Written instruction: In the Bills article below, turn the paragraph starting "I prayed to the Baseball Gods" into a brief list of what those gods did.

Selection:

"""

Bills’ Win Over the Raiders Was an Eye Opener

September 22, 2008

by Todd Morse…

As Scott Norwood lined himself up to kick the Bills to victory in Super Bowl XXV, the pressure was too much. As a 12-year-old in Buffalo, all I knew were the Bills; they were all I cared about, and this was Buffalo’s chance to turn things around.

I was agitated, anxious, and unreasonable, so while they prepared for the kick, I turned the TV off. It was an initial reaction to plan for the worst. My family immediately erupted with pleas for me to turn the TV back on, and I did, before the kick happened.

My second action was to ask God for help. My family had never gone to church, nor had we ever really been religious, so this was a strange reaction, but nevertheless, I prayed. “Hi, God? I know you’re busy, but I know we don’t really talk much. I never ask you for anything. Anything! If you do exist, and are real, please show me. Give me this. Please.”

We all know what happened next. Over the years, I have tried numerous versions of this. Appealing directly to the Football Gods—which resulted in the Tennessee Titans beating the Bills on one of the most ridiculous, and hilariously fun (unless you’re a Bills fan), plays ever constructed in football history, the homerun throwback.

I prayed to the Hockey Gods—which proceeded to end the Stanley Cup finals in the most controversial way possible, as well as squashing numerous requests for Sabres wins or comeback attempts.

I prayed to the Baseball Gods—who seemed to really really like Derek Jeter for a long time, who allowed two steroid kings to enter the record books as home run champions, who wouldn’t let my Tigers get out of the cellar for years, and who wouldn’t give good guys like the Atlanta Braves’ pitching staff a break.

As I have aged and experienced more hardships, I have slowly learned that maybe sports isn’t as important as I once ranked it. I promised myself I would be different, now, and try harder to prioritize. And yet, there I was, sitting in the stands at Ralph Wilson Stadium watching the Bills and the Raiders duke it out.

Going into the game, it seemed like the Bills should have won the game handily. With the Raiders going through off the field turmoil and facing player injuries, the Bills, coming off two well-rounded victories over two of the NFL’s upper-echelon teams, were easily in the driver’s seat.

"""

Given data:
"""

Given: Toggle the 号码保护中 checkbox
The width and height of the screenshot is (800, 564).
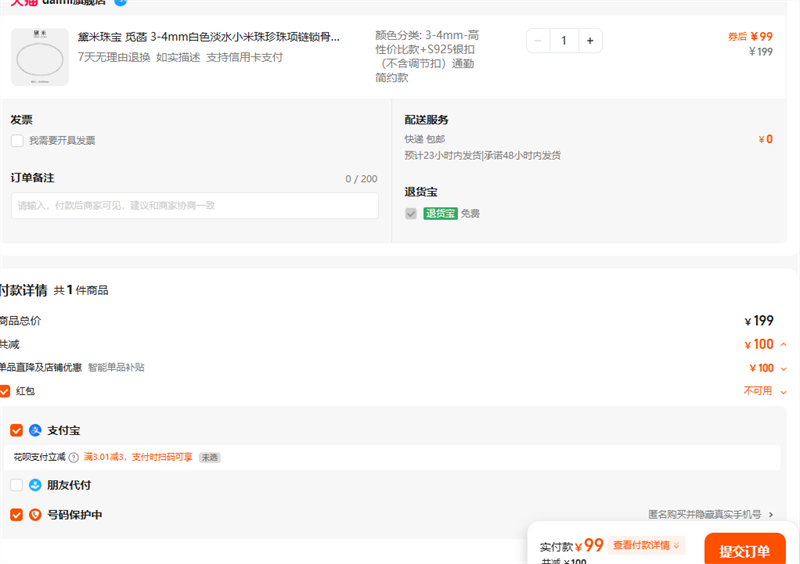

"""

Task result:
The Baseball Gods:
- favored Derek Jeter for a long time
- let two steroid kings into the record books as home run champions
- kept the Tigers in the cellar for years
- gave no break to the Atlanta Braves' pitching staff